The design of a data system in terms of completeness

What can we feasibly know? What do we want to know of “what we can feasibly know”? What can we feasibly do with “what we want to know of what we can feasibly know”? Well for starters, we don’t want to know everything. We don’t want to deal with 1:1 maps of reality. But there is no question that our willingness to accumulate knowledge is influenced by our potential for doing so, including the potential for actually making use of that which we accumulate. In Hollerith’s own words, arguing for increasing the statistical base and the computations carried out:

To know simply the number of single, married, widowed, and divorced persons among our people would be of great value, still it would be of very much greater value to have the same information in combination with age, with sex, with race, with nativity, with occupation, or with various sub-combinations of these data. If the data regarding the relationship of each person to the head of the family were properly compiled, in combination with various other data, a vast amount of valuable information would be obtained. So again, if the number of months unemployed were properly enumerated and compiled with reference to age, to occupation, etc., much information might be obtained of great value to the student of the economic problems affecting our wage-earners.

And in the words of his boss, General Francis A. Walker, Superintendent of the Tenth Census in a letter to Hollerith:

In the census of a country so populous as the United States the work of tabulation might be carried on almost literally without limit, and yet not cease to obtain new facts and combinations of facts of political, social, and economic significance. With such a field before the statistician, it is purely a question of time and money where he shall stop.

The savings in “time and money” delivered by Hollerith’s tabulator were astounding. Rather than taking ten years to add up the results of the census, the automated tabulation took only weeks. It was only natural for Hollerith and Walker to wish to reinvest these savings in more elaborate statistical models. In a modern perspective, with the realization that we could carry out the entire 1990 census tabulation on our home PCs, while taking a coffee break, the 1890 constraints of computation seem very distant, but the collection of W3 is still limited by time and money, even if there are exceptions.

The Ministry for State Security – better known as the Stasi – was the "shield and sword" of East Germany’s state party, the Socialist Unity Party of Germany (SED). [...] At the time just before the Berlin Wall fell in 1989, the feared secret police had 91,000 full-time employees and around 175,000 unofficial informers whose job it was to spy on people in the German Democratic Republic (GDR). This they did to an extent that is barely imaginable and that took on almost grotesque proportions.
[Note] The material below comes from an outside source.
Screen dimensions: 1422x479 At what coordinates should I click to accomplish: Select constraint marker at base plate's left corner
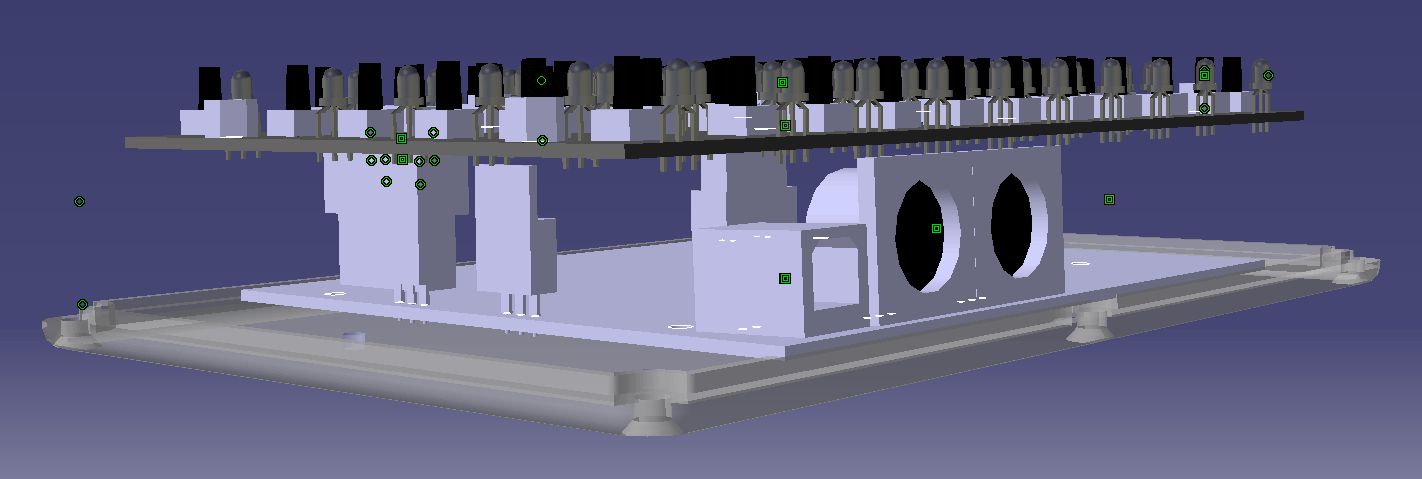[82, 304]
"We must know everything," was the mantra that the Minister for State Security, Erich Mielke, never tired of repeating to his employees, who numbered approximately 5.5 people for every 1,000 citizens. And they took him seriously. Over four decades they gathered information about their victims, writing down even the smallest details and accumulating 184,000 metres of written material in the process. Not to mention 986,000 photographic documents, 89,000 films, videos and sound recordings and 17,870 electronic data storage devices – and this is just the material at the Berlin headquarters1.
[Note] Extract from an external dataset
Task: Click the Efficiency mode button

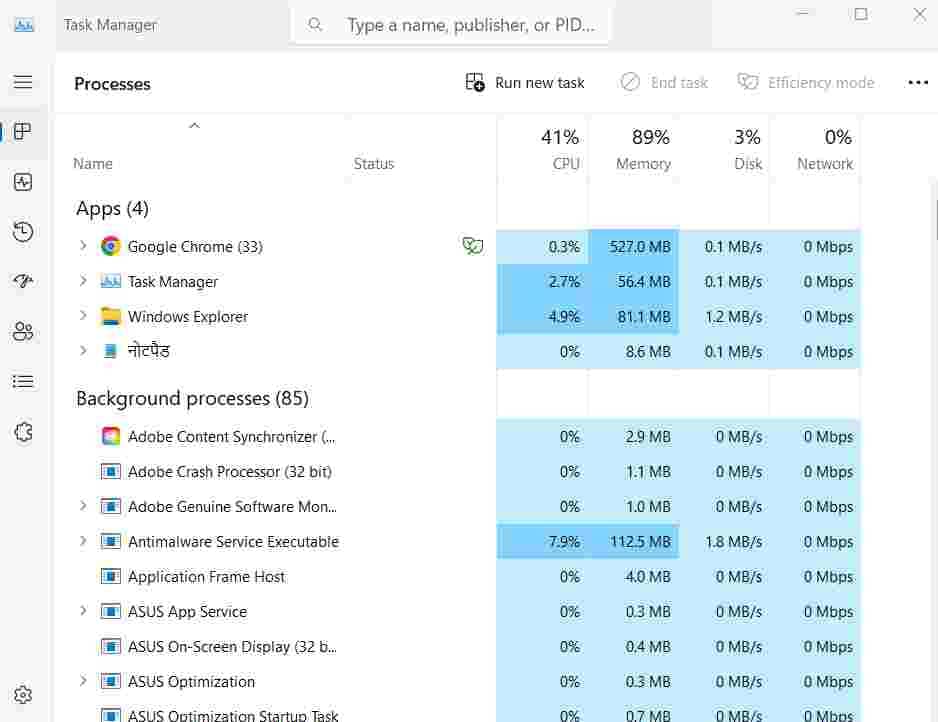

Apparently a state harbouring the paranoiac suspicion that any citizen could be a covert agent of subversion would want to keep tabs on, well, everyone, damned the cost. Stasi believed they could feasibly eavesdrop on the GDR’s 16 million inhabitants and seem to have had the resources to do so. Though just how they actually accessed and drew conclusions about this 184,000 meters of written material, plus pictures and sound recordings, etc., is something I know little about, I would assume there were problems. After all, they didn’t have Google.

Most directories are not as complete as Stasi’s, because such completeness is neither practical nor affordable: Decisions must be made about what to include and what to exclude. The design of the Hollerith punchcards was made at a time where the limits of physical space and technological feasibility still played a decisive role in determining the quality and quantity of what was stored on them, and until quite recently this has always been the case. W3 has always been at the mercy of the medium built to hold it and the tabulating technology meant to calculate it.